Verizon released its annual Data Breach Digest on Tuesday, an incident report which looks at cyberattack trends in both the commercial and government sectors. In 2015, the Verizon RISK Team was retained to investigate more than 500 cybersecurity incidents in 40 countries, according to the report.
Among other things, the report found that most cyberattacks share common traits, such as weak password protection, human error, malware and device hacking.
Just 12 scenarios represented more than 60% of the Verizon Risk team’s investigations.
The report found that human error is still a common source of breaches. In the last three years, Verizon found human error responsible for almost 30% of data breaches. The top three tactics were phishing (72%), pretexting (16%) and bribery/solicitation (10%).
Verizon also found that devices play a significant role in data breaches as "assets targeted either for the data they store/process or because of their accessibility to the outside world."
Among devices, POS intrusions and payment card skimmers accounted for 40% of the data breaches Verizon investigated.
The report also found that 80% of data breaches involve exploitation of stolen, weak, default or easily guessable passwords.
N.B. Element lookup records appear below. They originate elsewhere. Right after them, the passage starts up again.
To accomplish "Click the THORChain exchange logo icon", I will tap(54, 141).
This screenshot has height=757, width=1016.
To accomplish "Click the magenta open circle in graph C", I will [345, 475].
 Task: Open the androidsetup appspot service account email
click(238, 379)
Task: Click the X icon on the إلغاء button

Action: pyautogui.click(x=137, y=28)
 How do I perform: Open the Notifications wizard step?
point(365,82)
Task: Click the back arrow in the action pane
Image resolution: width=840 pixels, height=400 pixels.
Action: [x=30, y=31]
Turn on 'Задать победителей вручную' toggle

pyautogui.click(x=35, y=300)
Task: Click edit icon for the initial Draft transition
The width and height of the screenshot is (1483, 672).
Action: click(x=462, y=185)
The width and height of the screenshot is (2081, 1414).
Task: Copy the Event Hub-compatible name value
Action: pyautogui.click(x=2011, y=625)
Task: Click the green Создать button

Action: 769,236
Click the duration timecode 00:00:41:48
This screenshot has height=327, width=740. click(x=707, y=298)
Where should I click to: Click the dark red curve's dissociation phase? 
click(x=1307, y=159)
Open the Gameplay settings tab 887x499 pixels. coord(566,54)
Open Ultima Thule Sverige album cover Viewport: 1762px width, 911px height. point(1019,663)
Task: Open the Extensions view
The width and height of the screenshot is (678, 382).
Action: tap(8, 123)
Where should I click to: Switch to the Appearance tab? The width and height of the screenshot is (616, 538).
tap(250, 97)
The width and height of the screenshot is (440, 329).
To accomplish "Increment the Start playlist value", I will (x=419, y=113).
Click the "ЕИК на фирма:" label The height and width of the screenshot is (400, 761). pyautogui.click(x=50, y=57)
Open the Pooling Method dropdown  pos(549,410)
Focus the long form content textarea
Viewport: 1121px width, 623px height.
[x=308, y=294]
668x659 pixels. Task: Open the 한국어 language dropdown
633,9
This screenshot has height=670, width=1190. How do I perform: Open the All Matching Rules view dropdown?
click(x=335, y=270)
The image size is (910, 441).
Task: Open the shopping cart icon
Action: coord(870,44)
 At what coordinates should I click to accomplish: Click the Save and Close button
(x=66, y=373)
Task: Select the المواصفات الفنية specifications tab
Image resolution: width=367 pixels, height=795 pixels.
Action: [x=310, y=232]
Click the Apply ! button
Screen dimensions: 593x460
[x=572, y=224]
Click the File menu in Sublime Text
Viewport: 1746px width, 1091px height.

Malware was another common thread. More than 50% of confirmed data breaches over the past three years featured malware somewhere along the attack chain, according to Verizon. "Whether malware is introduced as the very first event or used post-compromise to advance the attack (or both), it is expected to be an integral part of any sophisticated data breach," according to the report.
Data breaches involving malware also featured hacking actions 80% of the time and social actions 44% of the time.
Verizon recommended businesses help protect themselves from data breaches by creating a plan based on people, processes and technology, and then testing and reassessing the plan often.